> _REQUIRED ACTION_:
All the data below needs to be retyped exactly as shown.

> _SUPPLIED INFORMATION_:
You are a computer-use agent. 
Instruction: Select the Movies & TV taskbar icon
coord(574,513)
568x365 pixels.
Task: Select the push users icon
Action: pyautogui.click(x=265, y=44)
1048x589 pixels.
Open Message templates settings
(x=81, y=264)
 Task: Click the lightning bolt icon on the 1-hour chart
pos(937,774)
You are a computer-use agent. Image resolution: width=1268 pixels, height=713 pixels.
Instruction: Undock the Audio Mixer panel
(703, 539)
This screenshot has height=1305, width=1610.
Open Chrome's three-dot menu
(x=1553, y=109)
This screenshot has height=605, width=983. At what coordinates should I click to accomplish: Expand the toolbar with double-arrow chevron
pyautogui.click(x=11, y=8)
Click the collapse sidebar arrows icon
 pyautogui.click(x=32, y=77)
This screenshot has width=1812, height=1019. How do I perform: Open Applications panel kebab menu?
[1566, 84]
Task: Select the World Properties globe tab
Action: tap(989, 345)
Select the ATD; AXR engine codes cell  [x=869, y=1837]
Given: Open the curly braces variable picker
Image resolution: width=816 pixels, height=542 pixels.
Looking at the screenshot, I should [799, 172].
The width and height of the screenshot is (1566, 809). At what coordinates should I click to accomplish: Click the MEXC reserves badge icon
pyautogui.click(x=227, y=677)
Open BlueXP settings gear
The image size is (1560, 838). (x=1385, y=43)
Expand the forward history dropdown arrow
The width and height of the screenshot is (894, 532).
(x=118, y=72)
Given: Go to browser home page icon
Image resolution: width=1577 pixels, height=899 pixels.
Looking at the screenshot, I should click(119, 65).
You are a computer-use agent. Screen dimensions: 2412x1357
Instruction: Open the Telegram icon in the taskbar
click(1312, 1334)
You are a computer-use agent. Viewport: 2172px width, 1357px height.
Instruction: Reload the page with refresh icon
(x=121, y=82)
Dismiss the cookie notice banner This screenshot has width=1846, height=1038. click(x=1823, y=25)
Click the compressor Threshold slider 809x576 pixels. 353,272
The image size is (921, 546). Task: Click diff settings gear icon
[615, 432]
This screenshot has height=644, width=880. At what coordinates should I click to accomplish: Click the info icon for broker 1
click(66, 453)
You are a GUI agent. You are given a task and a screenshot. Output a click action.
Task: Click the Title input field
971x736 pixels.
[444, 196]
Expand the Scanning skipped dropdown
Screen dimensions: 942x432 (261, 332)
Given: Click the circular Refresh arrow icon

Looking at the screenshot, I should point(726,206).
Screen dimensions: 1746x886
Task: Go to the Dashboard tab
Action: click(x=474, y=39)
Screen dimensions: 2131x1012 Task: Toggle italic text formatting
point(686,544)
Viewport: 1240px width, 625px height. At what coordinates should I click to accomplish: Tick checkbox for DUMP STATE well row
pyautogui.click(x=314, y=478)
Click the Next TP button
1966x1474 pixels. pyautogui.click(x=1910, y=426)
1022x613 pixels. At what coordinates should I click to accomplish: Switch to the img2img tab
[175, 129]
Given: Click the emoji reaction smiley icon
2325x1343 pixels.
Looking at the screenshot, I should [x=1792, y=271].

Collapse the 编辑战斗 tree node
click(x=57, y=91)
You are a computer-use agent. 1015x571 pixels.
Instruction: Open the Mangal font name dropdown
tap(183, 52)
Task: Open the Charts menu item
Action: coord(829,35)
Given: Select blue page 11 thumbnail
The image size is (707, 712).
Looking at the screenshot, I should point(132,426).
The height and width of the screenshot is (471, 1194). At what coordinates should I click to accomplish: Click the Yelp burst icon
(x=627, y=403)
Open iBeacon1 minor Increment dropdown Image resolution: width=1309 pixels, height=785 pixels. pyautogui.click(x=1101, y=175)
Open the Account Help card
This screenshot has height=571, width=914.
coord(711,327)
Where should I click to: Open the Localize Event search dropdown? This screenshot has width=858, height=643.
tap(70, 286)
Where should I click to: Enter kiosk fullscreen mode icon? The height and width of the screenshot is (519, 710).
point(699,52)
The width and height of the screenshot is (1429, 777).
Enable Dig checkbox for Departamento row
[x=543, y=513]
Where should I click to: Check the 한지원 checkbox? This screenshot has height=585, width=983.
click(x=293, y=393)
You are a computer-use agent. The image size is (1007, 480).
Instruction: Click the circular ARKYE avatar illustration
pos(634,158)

> _ANSWER SECTION_:
You are a computer-use agent. 
Instruction: Select the Movies & TV taskbar icon
coord(574,513)
568x365 pixels.
Task: Select the push users icon
Action: pyautogui.click(x=265, y=44)
1048x589 pixels.
Open Message templates settings
(x=81, y=264)
 Task: Click the lightning bolt icon on the 1-hour chart
pos(937,774)
You are a computer-use agent. Image resolution: width=1268 pixels, height=713 pixels.
Instruction: Undock the Audio Mixer panel
(703, 539)
This screenshot has height=1305, width=1610.
Open Chrome's three-dot menu
(x=1553, y=109)
This screenshot has height=605, width=983. At what coordinates should I click to accomplish: Expand the toolbar with double-arrow chevron
pyautogui.click(x=11, y=8)
Click the collapse sidebar arrows icon
 pyautogui.click(x=32, y=77)
This screenshot has width=1812, height=1019. How do I perform: Open Applications panel kebab menu?
[1566, 84]
Task: Select the World Properties globe tab
Action: tap(989, 345)
Select the ATD; AXR engine codes cell  [x=869, y=1837]
Given: Open the curly braces variable picker
Image resolution: width=816 pixels, height=542 pixels.
Looking at the screenshot, I should [799, 172].
The width and height of the screenshot is (1566, 809). At what coordinates should I click to accomplish: Click the MEXC reserves badge icon
pyautogui.click(x=227, y=677)
Open BlueXP settings gear
The image size is (1560, 838). (x=1385, y=43)
Expand the forward history dropdown arrow
The width and height of the screenshot is (894, 532).
(x=118, y=72)
Given: Go to browser home page icon
Image resolution: width=1577 pixels, height=899 pixels.
Looking at the screenshot, I should click(119, 65).
You are a computer-use agent. Screen dimensions: 2412x1357
Instruction: Open the Telegram icon in the taskbar
click(1312, 1334)
You are a computer-use agent. Viewport: 2172px width, 1357px height.
Instruction: Reload the page with refresh icon
(x=121, y=82)
Dismiss the cookie notice banner This screenshot has width=1846, height=1038. click(x=1823, y=25)
Click the compressor Threshold slider 809x576 pixels. 353,272
The image size is (921, 546). Task: Click diff settings gear icon
[615, 432]
This screenshot has height=644, width=880. At what coordinates should I click to accomplish: Click the info icon for broker 1
click(66, 453)
You are a GUI agent. You are given a task and a screenshot. Output a click action.
Task: Click the Title input field
971x736 pixels.
[444, 196]
Expand the Scanning skipped dropdown
Screen dimensions: 942x432 (261, 332)
Given: Click the circular Refresh arrow icon

Looking at the screenshot, I should point(726,206).
Screen dimensions: 1746x886
Task: Go to the Dashboard tab
Action: click(x=474, y=39)
Screen dimensions: 2131x1012 Task: Toggle italic text formatting
point(686,544)
Viewport: 1240px width, 625px height. At what coordinates should I click to accomplish: Tick checkbox for DUMP STATE well row
pyautogui.click(x=314, y=478)
Click the Next TP button
1966x1474 pixels. pyautogui.click(x=1910, y=426)
1022x613 pixels. At what coordinates should I click to accomplish: Switch to the img2img tab
[175, 129]
Given: Click the emoji reaction smiley icon
2325x1343 pixels.
Looking at the screenshot, I should [x=1792, y=271].

Collapse the 编辑战斗 tree node
click(x=57, y=91)
You are a computer-use agent. 1015x571 pixels.
Instruction: Open the Mangal font name dropdown
tap(183, 52)
Task: Open the Charts menu item
Action: coord(829,35)
Given: Select blue page 11 thumbnail
The image size is (707, 712).
Looking at the screenshot, I should point(132,426).
The height and width of the screenshot is (471, 1194). At what coordinates should I click to accomplish: Click the Yelp burst icon
(x=627, y=403)
Open iBeacon1 minor Increment dropdown Image resolution: width=1309 pixels, height=785 pixels. pyautogui.click(x=1101, y=175)
Open the Account Help card
This screenshot has height=571, width=914.
coord(711,327)
Where should I click to: Open the Localize Event search dropdown? This screenshot has width=858, height=643.
tap(70, 286)
Where should I click to: Enter kiosk fullscreen mode icon? The height and width of the screenshot is (519, 710).
point(699,52)
The width and height of the screenshot is (1429, 777).
Enable Dig checkbox for Departamento row
[x=543, y=513]
Where should I click to: Check the 한지원 checkbox? This screenshot has height=585, width=983.
click(x=293, y=393)
You are a computer-use agent. The image size is (1007, 480).
Instruction: Click the circular ARKYE avatar illustration
pos(634,158)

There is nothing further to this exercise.